El debate sobre ésa y otras reformas estructurales, como la hacendaria y la fiscal, va a coincidir con los cambios de dirigencia, tanto en el PRD como en el PAN.
El petróleo, entonces, está por convertirse en el proscenio que utilizarán derecha e izquierda para hacerse notar.
Ésa es la razón por la cual Ebrard —después de haber permanecido en relativo silencio desde que dejó la Jefatura de Gobierno hace siete meses— sale a escena para presentar su Movimiento Progresista con la supuesta intención de “unificar la izquierda”, impedir, ¡faltaba más!, la privatización de Pemex y ser, por consiguiente, un contrapeso del gobierno.
En realidad, Camacho Solís y Ebrard reaparecen con un claro propósito: quedarse con el negocio político de la izquierda.
Es decir, para arrebatarle a los Chuchos el PRD, convertirse en cabezas del partido, presentarse en Los Pinos como válidos negociadores dentro del Pacto por México y convertir la izquierda en una fuerza inconsecuente con el gobierno de Enrique Peña Nieto para, desde ahí, buscar —caso Ebrard— la Presidencia de la República en 2018.
Recordemos que la semana pasada, Ebrard, René Bejarano y Alejandro Encinas le exigieron al presidente del PRD, Jesús Zambrano, “salirse del Pacto por México con el fin —dijeron— de que la izquierda recupere su papel opositor”.
Todo apunta a que durante los próximos meses seremos testigos, como nunca, de la petrolización de la política.
No vaya a apagar, lector, el monitor de su televisión o computadora porque habrá competencia de ¿héroes?, disputándose —en la arenga, en marchas y en el debate parlamentario— el primer lugar en posiciones de fuerza.
Sobra decir que estará ausente la inteligencia y la visión de Estado en la discusión.

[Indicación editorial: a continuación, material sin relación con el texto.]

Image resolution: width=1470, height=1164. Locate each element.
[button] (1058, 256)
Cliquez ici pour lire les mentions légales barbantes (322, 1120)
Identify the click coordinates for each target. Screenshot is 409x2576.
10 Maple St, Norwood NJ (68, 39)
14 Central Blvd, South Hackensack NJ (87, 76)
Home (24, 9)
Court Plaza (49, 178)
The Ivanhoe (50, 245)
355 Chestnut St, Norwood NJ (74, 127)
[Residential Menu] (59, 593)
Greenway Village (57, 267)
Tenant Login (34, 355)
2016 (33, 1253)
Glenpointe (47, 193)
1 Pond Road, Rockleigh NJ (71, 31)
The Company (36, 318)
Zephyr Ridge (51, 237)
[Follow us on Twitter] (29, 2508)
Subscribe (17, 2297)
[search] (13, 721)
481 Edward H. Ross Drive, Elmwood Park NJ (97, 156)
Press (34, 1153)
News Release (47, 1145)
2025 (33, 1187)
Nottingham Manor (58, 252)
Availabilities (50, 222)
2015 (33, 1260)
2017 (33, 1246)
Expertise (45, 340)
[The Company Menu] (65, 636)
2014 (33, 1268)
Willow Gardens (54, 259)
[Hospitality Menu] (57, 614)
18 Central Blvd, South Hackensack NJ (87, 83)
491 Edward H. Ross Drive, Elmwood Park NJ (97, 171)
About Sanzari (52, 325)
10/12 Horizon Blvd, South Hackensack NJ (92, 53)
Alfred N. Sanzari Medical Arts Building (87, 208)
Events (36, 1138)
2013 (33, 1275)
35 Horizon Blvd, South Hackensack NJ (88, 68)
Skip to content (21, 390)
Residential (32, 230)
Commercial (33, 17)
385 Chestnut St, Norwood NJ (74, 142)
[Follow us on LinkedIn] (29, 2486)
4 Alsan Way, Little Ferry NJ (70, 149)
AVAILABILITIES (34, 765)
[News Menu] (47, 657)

No habrá, en la oposición, nada nuevo en términos de contenido. Nada de fondo, y sí el reciclaje de la propaganda estigmatizadora que ya comenzó a preparar, desde Morena, Andrés Manuel López Obrador.
Las tribus van a tener como único propósito colgarse de un barril de petróleo para obtener los votos y disputar cargos en el interior de su órgano político. Dicho de otra forma, el PRD —para desgracia de México— ya petrolizó su elección interna.
Evidentemente, Ebrard y Camacho Solís no están pensando en las cifras que acaba de dar la Comisión Económica para América Latina y el Caribe sobre el dramático declive que ha tenido la producción de crudo en México; el mayor, por cierto, en las naciones petroleras de América Latina.
Fuera de acusar, señalar o amenazar, ambos personajes no le han dicho al país cómo convertir Pemex en una empresa rentable.
Ningún militante de la izquierda, excepto Cuauhtémoc Cárdenas, se ha ocupado con seriedad de la reforma. Los demás —los demás— se la pasan viviendo del cuento.